Nel 1892, la sua missione si è ampliata ulteriormente con la nomina ad arcivescovo di Genova, la sua terra d'origine. In questo ruolo di maggiore responsabilità, egli ha saputo interpretare le sfide del tempo con spirito evangelico. Un momento di grande solennità civile e religiosa ha segnato il suo episcopato nel 1900, quando è stato chiamato a celebrare le esequie di re Umberto Primo. Nonostante gli onori e le incombenze legate al suo alto ufficio, egli ha mantenuto uno stile di vita sobrio e orientato verso l'essenziale, fino al sopraggiungere della morte avvenuta a Triora nel 1901. Il ricordo della sua figura è rimasto vivo nel tempo, culminando nel riconoscimento della sua santità da parte di Giovanni Paolo Secondo il tre settembre dell'anno duemila.
L'eredità della carità
Tra le opere più significative lasciate in eredità dal Beato Tommaso Reggio spicca la fondazione della congregazione delle Suore di Santa Marta, avvenuta nel 1878. Questo istituto, nato dal desiderio di servire Cristo nei poveri e nei sofferenti, rappresenta la manifestazione più tangibile della sua visione pastorale. Egli comprese che la fede non può restare chiusa nell'ambito privato, ma deve tradursi in gesti di carità concreta, in particolare attraverso il sostegno ai bisognosi e l'istruzione dei giovani. La congregazione è fiorita sotto la sua guida ispirata, divenendo un punto di riferimento per l'intera Chiesa locale.

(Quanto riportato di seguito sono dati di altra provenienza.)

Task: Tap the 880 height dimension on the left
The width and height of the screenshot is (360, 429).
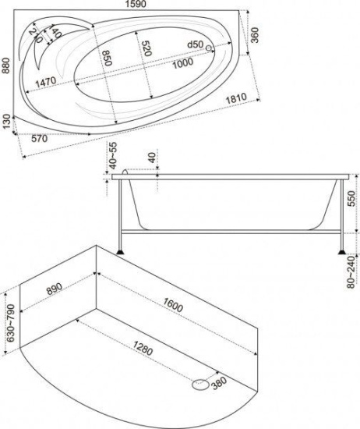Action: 5,66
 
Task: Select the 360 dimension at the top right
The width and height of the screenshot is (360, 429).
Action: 255,35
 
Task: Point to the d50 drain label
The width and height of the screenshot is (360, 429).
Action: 196,44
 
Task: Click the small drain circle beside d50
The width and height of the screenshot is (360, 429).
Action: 209,48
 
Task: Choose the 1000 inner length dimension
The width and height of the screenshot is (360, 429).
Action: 183,63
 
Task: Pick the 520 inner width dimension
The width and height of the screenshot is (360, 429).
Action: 146,48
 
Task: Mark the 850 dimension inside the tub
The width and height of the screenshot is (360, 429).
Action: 106,58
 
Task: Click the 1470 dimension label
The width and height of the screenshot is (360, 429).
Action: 46,82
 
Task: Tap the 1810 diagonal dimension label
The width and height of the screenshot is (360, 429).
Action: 236,98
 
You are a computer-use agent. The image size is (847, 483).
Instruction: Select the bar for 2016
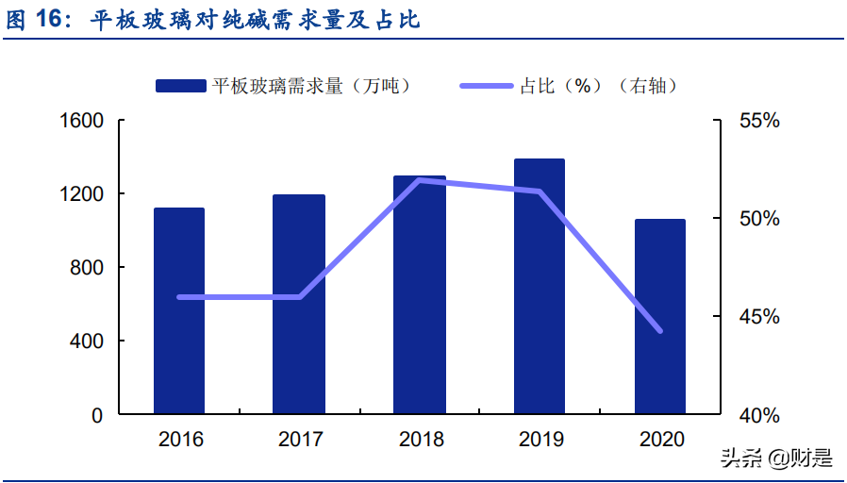(179, 310)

La memoria liturgica del Beato, fissata al ventidue novembre, invita oggi i fedeli a riflettere sulla fecondità di una vita spesa per il bene comune. La sua esistenza non è stata segnata da vanagloria, ma da un costante decentramento di sé in favore di Dio e dei fratelli. Ripercorrere la sua vicenda umana significa riscoprire la bellezza di un sacerdozio inteso come servizio umile e instancabile. La Chiesa lo venera come un modello di carità pastorale, capace di leggere i segni dei tempi e di offrire una risposta radicata nell'amore misericordioso del Vangelo, lasciando una traccia indelebile nella storia religiosa dell'Italia di fine diciannovesimo secolo.
Domande frequenti
Quando si festeggia il Beato Tommaso Reggio?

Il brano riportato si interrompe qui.